#### Dataset ####

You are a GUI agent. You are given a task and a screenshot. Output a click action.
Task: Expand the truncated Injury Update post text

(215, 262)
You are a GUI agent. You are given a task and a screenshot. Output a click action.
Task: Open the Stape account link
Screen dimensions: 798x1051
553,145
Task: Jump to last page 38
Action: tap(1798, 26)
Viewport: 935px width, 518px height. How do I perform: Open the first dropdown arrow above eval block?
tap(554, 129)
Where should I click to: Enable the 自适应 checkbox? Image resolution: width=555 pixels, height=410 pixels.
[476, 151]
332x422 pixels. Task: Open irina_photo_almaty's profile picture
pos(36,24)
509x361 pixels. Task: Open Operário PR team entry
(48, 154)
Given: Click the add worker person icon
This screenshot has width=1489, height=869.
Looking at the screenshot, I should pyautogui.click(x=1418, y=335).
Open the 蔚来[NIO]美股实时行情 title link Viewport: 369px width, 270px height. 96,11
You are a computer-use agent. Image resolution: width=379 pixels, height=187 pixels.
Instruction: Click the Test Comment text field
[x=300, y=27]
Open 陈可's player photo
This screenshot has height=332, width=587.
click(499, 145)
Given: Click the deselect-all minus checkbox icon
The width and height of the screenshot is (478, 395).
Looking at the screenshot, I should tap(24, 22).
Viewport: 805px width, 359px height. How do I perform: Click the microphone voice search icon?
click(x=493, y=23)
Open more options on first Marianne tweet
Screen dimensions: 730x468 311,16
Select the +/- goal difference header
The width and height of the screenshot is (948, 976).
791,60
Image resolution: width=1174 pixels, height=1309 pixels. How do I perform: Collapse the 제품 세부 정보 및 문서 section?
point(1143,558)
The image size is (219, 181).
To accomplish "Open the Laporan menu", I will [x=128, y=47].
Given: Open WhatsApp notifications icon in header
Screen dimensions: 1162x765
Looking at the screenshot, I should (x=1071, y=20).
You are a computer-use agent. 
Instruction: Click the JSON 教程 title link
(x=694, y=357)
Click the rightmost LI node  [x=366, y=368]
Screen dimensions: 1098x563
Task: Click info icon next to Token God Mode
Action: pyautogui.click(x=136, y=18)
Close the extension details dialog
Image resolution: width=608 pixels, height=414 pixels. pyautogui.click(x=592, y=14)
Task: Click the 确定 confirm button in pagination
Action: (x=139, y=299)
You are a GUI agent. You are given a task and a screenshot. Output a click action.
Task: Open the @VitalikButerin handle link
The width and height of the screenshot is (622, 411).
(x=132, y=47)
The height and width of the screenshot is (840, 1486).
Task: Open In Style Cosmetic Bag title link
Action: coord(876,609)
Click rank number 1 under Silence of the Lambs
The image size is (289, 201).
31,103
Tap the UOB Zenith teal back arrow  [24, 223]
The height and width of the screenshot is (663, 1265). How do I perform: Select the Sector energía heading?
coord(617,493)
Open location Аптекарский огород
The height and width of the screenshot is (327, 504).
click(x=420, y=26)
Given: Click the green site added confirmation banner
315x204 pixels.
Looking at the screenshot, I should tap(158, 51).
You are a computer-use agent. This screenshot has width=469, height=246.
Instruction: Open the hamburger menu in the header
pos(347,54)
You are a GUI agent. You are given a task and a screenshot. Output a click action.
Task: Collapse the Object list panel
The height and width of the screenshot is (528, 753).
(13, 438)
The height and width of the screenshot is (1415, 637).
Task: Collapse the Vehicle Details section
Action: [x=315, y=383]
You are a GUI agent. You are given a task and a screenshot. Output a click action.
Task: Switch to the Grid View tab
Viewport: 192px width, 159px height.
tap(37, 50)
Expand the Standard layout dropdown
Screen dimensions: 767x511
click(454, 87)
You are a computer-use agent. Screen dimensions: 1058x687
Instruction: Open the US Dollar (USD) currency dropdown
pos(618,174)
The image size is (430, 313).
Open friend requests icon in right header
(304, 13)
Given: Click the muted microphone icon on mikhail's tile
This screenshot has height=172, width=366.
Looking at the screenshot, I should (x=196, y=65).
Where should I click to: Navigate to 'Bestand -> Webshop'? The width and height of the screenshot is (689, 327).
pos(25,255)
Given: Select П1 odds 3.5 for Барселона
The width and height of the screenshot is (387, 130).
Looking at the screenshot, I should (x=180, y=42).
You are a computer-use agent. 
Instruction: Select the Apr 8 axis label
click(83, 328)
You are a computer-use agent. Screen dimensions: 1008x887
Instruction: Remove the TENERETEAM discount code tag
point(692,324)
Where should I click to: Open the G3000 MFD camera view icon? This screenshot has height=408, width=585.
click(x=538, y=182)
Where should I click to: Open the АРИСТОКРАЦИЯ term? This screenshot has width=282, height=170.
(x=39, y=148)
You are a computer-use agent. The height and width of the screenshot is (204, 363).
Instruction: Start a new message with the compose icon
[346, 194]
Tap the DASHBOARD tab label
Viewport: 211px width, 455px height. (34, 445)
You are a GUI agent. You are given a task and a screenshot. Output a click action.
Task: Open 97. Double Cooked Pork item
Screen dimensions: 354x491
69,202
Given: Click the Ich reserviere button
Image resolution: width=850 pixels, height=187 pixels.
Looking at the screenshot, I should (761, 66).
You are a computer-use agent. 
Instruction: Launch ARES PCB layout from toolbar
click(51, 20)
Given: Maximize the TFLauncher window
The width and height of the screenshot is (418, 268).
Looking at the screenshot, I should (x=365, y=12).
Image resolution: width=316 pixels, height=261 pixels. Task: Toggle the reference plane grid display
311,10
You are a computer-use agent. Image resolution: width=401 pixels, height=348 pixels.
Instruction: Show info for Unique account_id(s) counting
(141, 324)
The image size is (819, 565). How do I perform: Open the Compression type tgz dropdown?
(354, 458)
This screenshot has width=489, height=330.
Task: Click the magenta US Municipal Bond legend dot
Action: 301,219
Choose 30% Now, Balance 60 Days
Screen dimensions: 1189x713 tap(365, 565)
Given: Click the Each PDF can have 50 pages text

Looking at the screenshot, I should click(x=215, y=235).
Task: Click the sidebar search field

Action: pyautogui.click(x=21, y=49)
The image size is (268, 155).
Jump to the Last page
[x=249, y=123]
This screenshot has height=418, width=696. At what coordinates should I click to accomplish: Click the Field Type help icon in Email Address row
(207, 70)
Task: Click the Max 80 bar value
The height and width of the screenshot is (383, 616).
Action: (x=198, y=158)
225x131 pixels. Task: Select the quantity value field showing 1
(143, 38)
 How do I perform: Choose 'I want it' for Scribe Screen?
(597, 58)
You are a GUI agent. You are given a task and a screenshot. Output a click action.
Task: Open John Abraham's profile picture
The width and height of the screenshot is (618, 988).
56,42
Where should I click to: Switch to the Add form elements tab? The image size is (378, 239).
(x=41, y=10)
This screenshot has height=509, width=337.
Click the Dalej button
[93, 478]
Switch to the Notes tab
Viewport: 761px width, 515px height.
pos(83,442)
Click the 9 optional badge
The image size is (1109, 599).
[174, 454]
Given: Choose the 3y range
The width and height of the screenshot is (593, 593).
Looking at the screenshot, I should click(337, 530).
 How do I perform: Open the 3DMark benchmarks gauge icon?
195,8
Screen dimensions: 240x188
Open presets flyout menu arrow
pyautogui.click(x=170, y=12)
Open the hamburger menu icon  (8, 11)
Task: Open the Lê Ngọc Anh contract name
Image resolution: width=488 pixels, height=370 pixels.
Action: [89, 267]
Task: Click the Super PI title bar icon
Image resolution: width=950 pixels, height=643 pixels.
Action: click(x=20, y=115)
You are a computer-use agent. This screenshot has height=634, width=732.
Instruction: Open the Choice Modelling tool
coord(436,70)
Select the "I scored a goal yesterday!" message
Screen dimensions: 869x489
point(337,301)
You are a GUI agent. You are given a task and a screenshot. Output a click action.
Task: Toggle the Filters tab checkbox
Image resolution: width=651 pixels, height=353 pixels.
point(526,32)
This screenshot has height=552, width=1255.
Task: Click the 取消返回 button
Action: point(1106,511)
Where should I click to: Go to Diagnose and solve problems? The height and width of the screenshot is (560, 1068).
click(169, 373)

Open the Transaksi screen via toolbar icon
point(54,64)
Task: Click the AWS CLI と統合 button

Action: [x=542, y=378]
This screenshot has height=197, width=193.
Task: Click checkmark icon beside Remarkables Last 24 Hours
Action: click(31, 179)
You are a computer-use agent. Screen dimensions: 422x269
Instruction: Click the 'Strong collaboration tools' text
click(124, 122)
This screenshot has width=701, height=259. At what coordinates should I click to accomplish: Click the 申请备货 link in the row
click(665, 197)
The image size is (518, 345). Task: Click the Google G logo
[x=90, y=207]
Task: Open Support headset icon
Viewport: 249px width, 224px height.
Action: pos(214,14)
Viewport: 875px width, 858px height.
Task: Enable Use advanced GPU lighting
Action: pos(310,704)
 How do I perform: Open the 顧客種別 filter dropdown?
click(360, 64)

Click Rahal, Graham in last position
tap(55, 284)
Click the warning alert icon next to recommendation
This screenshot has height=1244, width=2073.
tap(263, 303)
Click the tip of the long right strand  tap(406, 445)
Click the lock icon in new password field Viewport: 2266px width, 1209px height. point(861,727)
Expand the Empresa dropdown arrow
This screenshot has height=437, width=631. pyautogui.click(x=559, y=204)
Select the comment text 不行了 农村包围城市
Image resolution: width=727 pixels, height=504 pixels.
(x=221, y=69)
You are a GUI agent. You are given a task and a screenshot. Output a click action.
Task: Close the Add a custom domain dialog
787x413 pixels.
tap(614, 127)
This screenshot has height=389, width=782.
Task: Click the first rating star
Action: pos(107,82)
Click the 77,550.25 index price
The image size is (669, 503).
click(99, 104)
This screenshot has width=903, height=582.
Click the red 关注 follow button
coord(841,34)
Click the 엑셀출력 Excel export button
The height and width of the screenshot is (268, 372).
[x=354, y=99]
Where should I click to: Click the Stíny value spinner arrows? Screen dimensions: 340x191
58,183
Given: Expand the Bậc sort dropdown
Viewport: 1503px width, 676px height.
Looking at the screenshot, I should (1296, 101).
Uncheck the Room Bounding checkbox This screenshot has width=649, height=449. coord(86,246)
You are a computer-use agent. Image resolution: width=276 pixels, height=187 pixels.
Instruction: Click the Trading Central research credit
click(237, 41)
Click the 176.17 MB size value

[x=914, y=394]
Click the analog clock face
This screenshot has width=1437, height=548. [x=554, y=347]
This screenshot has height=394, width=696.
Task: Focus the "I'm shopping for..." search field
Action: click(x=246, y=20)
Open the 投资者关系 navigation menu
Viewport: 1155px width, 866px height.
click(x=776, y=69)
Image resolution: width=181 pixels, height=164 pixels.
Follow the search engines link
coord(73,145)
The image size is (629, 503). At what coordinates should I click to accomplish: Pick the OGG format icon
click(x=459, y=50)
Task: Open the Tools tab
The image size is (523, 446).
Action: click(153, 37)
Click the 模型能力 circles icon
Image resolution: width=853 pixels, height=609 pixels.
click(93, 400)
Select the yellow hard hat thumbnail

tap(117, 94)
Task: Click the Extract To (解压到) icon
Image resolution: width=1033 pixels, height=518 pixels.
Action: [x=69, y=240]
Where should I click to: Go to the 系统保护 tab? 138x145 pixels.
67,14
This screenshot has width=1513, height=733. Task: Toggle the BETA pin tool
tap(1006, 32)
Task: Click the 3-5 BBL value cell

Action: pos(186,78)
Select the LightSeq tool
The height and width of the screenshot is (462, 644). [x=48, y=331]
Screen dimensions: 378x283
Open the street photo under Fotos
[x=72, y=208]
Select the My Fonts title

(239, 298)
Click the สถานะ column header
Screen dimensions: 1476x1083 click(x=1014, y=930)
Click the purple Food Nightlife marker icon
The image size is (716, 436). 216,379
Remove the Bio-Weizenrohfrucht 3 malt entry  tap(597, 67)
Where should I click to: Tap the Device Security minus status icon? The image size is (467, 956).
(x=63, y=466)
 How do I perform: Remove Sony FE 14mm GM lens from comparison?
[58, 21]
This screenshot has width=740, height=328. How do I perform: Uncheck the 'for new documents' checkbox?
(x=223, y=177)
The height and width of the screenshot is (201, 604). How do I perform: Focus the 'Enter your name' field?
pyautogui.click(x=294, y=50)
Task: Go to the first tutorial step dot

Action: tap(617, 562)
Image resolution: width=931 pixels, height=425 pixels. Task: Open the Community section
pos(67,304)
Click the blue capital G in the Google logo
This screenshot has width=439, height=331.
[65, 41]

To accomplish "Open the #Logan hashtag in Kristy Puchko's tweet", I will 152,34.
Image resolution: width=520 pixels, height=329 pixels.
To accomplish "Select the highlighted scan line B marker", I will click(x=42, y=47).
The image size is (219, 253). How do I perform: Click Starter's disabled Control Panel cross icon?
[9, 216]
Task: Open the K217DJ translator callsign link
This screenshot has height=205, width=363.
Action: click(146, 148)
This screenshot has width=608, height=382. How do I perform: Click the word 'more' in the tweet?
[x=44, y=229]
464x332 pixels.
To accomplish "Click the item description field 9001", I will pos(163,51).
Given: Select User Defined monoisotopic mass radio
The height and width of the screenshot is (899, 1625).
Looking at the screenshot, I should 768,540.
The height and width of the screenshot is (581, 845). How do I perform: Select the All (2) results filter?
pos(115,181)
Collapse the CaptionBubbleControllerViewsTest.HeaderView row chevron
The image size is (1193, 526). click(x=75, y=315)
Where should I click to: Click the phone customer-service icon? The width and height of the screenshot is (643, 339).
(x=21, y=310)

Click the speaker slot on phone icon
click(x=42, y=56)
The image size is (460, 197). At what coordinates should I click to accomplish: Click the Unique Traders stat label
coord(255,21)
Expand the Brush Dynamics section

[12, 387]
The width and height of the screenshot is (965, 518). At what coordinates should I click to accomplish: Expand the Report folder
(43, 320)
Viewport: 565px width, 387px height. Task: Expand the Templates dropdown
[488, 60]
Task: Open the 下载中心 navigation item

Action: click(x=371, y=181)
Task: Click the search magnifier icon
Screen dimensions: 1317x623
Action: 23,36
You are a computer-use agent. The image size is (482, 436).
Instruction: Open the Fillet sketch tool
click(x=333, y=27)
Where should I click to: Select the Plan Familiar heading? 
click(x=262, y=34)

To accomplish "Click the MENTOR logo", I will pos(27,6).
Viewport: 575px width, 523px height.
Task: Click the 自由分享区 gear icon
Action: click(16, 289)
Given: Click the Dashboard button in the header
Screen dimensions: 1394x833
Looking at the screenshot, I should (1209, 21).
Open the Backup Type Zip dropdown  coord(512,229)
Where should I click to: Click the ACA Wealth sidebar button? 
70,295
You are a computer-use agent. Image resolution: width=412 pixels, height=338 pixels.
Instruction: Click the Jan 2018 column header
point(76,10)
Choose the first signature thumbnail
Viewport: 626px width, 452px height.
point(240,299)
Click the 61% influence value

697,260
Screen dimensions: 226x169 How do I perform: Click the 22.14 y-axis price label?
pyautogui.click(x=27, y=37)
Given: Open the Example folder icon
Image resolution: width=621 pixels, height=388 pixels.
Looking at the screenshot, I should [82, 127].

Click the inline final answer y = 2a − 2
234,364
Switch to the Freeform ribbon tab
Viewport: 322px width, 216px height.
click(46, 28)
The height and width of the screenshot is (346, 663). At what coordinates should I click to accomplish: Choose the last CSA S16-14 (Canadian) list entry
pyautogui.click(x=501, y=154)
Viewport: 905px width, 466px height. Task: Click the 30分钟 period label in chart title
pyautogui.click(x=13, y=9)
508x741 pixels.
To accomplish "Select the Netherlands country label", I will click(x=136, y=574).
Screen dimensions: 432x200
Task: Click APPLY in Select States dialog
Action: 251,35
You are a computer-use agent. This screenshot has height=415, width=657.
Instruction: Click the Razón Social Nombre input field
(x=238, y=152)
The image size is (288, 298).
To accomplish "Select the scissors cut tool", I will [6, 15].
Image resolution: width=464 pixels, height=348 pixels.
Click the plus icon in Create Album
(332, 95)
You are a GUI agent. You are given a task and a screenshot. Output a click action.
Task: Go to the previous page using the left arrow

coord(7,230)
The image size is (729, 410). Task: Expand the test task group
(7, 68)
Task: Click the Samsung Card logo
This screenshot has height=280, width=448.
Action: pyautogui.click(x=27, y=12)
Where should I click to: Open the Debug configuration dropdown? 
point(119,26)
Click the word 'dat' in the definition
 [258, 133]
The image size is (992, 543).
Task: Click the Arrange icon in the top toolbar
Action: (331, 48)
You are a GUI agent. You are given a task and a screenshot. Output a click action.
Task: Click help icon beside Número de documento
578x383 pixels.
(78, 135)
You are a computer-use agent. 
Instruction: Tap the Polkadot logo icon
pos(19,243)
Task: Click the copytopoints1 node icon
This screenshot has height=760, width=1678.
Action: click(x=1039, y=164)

####

▶ Work task
For this task, write out exactly the lines of the entries above, starting at the line with "Viewport: 565px width, 387px" and ending at the line with "You are a computer-use agent. The image", both included, and no others.

▶ Result for this exercise
Viewport: 565px width, 387px height. Task: Expand the Templates dropdown
[488, 60]
Task: Open the 下载中心 navigation item

Action: click(x=371, y=181)
Task: Click the search magnifier icon
Screen dimensions: 1317x623
Action: 23,36
You are a computer-use agent. The image size is (482, 436).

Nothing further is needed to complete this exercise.